Il n’y a pas beaucoup de marques qui peuvent se targuer d’être exposées au Louvre. D’ici quelques jours pourtant, La Laitière aura la chance d’être sous les projecteurs du musée le plus visité du monde. Le Louvre va en effet proposer une exposition historique regroupant douze tableaux de Vermeer, une première depuis 50 ans! Dont cette fameuse Laitière, un oeuvre de jeunesse du célèbre peintre néerlandais qui orne depuis plus de 40 ans maintenant les pots de la marque de yaourt éponyme.
Mais comment ce tableau est-il devenu l’une des marques de grande consommation les plus célèbres de France? Si, aujourd’hui, l’association entre cette femme versant du lait, symbole de générosité, et un yaourt va de soi, cela n’a pas toujours été le cas. D’abord parce que le yaourt n’a pas immédiatement arboré le fameux tableau.
L’authenticité, le coup de génie marketing
L’idée de La Laitière remontre au début des années 70. C’est, précisément, en 1971 que Jean-Claude Marcantetti, un jeune chef de produit du groupe Chambourcy (racheté par Nestlé en 1996) évoque auprès de son chef l’idée d’un yaourt au lait entier dans des pots en verre. Un produit haut de gamme alors qu’à l’époque l’essentiel des yaourts sont produits avec lait écrémé et vendus dans des pots en carton. “J’ai pensé qu’il y avait une place pour un quatrième segment avec une image haut de gamme, grâce à des qualités gustatives immédiatement reconnues par le consommateur, explique Jean-Claude Marcantetti dans le livre Une histoire de gourmandise paru en 1998. J’en suis venu à la composition de lait entier, où le taux de matière grasse était de 34 g par litre.” Une idée qu’il a eu en gouttant à Marseille un yaourt fabriqué par une petite marque artisanale La Fermière.
Le produit est donc lancé en 1973 mais au départ point de pot en verre ni de tableau de Vermeer. La marque opte pour un pot en carton moins coûteux sur lequel figure une paysanne en sabots dessinée à la main par un designer maison.
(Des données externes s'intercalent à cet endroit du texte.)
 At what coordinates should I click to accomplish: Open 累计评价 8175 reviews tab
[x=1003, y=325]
Ce n’est que deux ans plus tard que l’idée d’utiliser un tableau célèbre germe dans l’esprit des créatifs d’Effivente, l’agence en charge de la communication autour du produit. Le directeur de l’agence Philippe Auroir songe à illustrer la montée en gamme du produit par un tableau pastoral du XVIIIème siècle. Et c’est en feuilletant un livre qu’une secrétaire de l’agence tombe sur le tableau du maître du baroque néerlandais. “A l’époque, d’autres marques utilisaient la peinture dans leur communication, rappelle Philippe Auroir au site Prodimarques. Nous feuilletions un ouvrage d’art à la recherche de la perle rare, quand une secrétaire, passant dans le bureau, met le doigt sur La Laitière de Vermeer en criant “C’est ça !”. Un tableau que nous avions vu plusieurs fois sans y prêter attention!”
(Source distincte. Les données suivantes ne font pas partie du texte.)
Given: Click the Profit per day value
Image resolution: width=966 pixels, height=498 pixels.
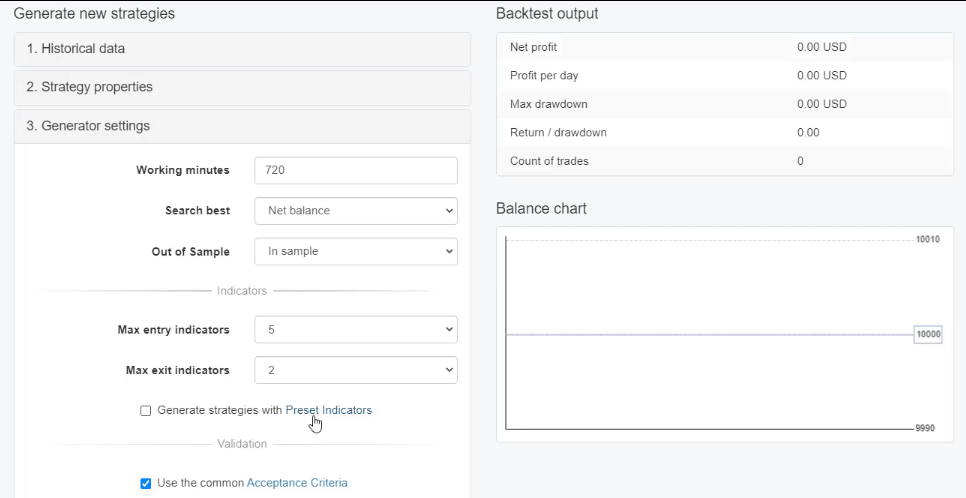Looking at the screenshot, I should (821, 76).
La Laitière, un tableau érotique?
Au départ utilisée simplement pour la publicité, le tableau apparaît à partir de 1979 sur les packagings du produit. La marque opte finalement pour des pots en verre afin de donner un côté artisanal au produit. Une stratégie payante. “C’est un produit “désindustrialisé”, qui anticipe la vague des produits du terroir”, expliquait il y a quelques années Michel L’Hopitault le patron de l’agence Effivente.
Avec son icône nourricière qui symbolise aussi la fécondité, La Laitière est le premier produit de grande consommation qui véhicule des valeurs. Un joli coup marketing. D’autant que le tableau de Vermeer est aussi riche de sous-entendus érotiques relevés par de nombreux exégètes. D’abord, le liquide blanchâtre que verse délicatement la laitière dans son pot. Mais d’autres petits détails plus subtils soulignent cette dimension comme le petit dessin de Cupidon sur le carreau de la plinthe en bas à droite ou encore la présence d’une chaufferette juste devant ces carreaux, un objet qui servait à réchauffer les pieds mais aussi les parties intimes sous les robes. La Laitière, discret objet du désir? Il n’en fallait pas plus pour vendre des tonnes de yaourts.